__Exercise__.
Below are some records. Set each one down exactly as it reads.

=== Records provided ===

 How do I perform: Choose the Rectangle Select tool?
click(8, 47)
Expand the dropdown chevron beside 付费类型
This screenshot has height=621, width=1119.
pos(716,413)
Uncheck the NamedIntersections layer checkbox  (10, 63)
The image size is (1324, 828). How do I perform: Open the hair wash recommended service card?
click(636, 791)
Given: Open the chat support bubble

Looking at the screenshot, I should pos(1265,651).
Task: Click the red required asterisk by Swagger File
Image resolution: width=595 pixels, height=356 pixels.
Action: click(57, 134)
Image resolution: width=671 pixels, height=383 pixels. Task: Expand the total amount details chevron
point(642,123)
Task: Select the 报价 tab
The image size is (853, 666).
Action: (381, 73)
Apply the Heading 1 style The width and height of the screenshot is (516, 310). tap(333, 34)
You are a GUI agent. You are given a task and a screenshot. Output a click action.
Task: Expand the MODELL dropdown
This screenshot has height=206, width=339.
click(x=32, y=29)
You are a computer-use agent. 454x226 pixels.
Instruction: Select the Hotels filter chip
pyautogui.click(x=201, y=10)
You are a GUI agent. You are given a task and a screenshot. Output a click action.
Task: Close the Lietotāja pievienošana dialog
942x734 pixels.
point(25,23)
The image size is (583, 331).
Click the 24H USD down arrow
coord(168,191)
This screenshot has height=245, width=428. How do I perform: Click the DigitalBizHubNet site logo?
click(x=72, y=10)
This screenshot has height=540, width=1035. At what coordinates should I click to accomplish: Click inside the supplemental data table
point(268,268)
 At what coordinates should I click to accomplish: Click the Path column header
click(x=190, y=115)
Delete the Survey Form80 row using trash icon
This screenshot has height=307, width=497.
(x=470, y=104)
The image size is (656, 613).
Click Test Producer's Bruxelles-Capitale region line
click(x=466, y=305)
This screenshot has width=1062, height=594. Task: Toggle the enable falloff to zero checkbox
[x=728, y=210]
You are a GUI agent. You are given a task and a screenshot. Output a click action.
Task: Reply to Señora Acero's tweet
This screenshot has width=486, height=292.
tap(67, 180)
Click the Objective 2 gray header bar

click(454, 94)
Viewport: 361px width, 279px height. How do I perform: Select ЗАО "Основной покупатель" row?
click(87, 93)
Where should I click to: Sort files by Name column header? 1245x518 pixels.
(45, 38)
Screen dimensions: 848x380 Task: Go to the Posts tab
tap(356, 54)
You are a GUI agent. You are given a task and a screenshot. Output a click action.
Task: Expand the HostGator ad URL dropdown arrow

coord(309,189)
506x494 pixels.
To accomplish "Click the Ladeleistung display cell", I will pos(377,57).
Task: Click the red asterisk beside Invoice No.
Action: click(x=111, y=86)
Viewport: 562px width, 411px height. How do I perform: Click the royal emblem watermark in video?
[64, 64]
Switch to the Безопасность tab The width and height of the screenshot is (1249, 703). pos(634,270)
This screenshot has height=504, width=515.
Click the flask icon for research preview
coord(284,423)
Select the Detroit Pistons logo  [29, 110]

===

__Answer to this exercise__.
 How do I perform: Choose the Rectangle Select tool?
click(8, 47)
Expand the dropdown chevron beside 付费类型
This screenshot has height=621, width=1119.
pos(716,413)
Uncheck the NamedIntersections layer checkbox  (10, 63)
The image size is (1324, 828). How do I perform: Open the hair wash recommended service card?
click(636, 791)
Given: Open the chat support bubble

Looking at the screenshot, I should pos(1265,651).
Task: Click the red required asterisk by Swagger File
Image resolution: width=595 pixels, height=356 pixels.
Action: click(57, 134)
Image resolution: width=671 pixels, height=383 pixels. Task: Expand the total amount details chevron
point(642,123)
Task: Select the 报价 tab
The image size is (853, 666).
Action: (381, 73)
Apply the Heading 1 style The width and height of the screenshot is (516, 310). tap(333, 34)
You are a GUI agent. You are given a task and a screenshot. Output a click action.
Task: Expand the MODELL dropdown
This screenshot has height=206, width=339.
click(x=32, y=29)
You are a computer-use agent. 454x226 pixels.
Instruction: Select the Hotels filter chip
pyautogui.click(x=201, y=10)
You are a GUI agent. You are given a task and a screenshot. Output a click action.
Task: Close the Lietotāja pievienošana dialog
942x734 pixels.
point(25,23)
The image size is (583, 331).
Click the 24H USD down arrow
coord(168,191)
This screenshot has height=245, width=428. How do I perform: Click the DigitalBizHubNet site logo?
click(x=72, y=10)
This screenshot has height=540, width=1035. At what coordinates should I click to accomplish: Click inside the supplemental data table
point(268,268)
 At what coordinates should I click to accomplish: Click the Path column header
click(x=190, y=115)
Delete the Survey Form80 row using trash icon
This screenshot has height=307, width=497.
(x=470, y=104)
The image size is (656, 613).
Click Test Producer's Bruxelles-Capitale region line
click(x=466, y=305)
This screenshot has width=1062, height=594. Task: Toggle the enable falloff to zero checkbox
[x=728, y=210]
You are a GUI agent. You are given a task and a screenshot. Output a click action.
Task: Reply to Señora Acero's tweet
This screenshot has width=486, height=292.
tap(67, 180)
Click the Objective 2 gray header bar

click(454, 94)
Viewport: 361px width, 279px height. How do I perform: Select ЗАО "Основной покупатель" row?
click(87, 93)
Where should I click to: Sort files by Name column header? 1245x518 pixels.
(45, 38)
Screen dimensions: 848x380 Task: Go to the Posts tab
tap(356, 54)
You are a GUI agent. You are given a task and a screenshot. Output a click action.
Task: Expand the HostGator ad URL dropdown arrow

coord(309,189)
506x494 pixels.
To accomplish "Click the Ladeleistung display cell", I will pos(377,57).
Task: Click the red asterisk beside Invoice No.
Action: click(x=111, y=86)
Viewport: 562px width, 411px height. How do I perform: Click the royal emblem watermark in video?
[64, 64]
Switch to the Безопасность tab The width and height of the screenshot is (1249, 703). pos(634,270)
This screenshot has height=504, width=515.
Click the flask icon for research preview
coord(284,423)
Select the Detroit Pistons logo  [29, 110]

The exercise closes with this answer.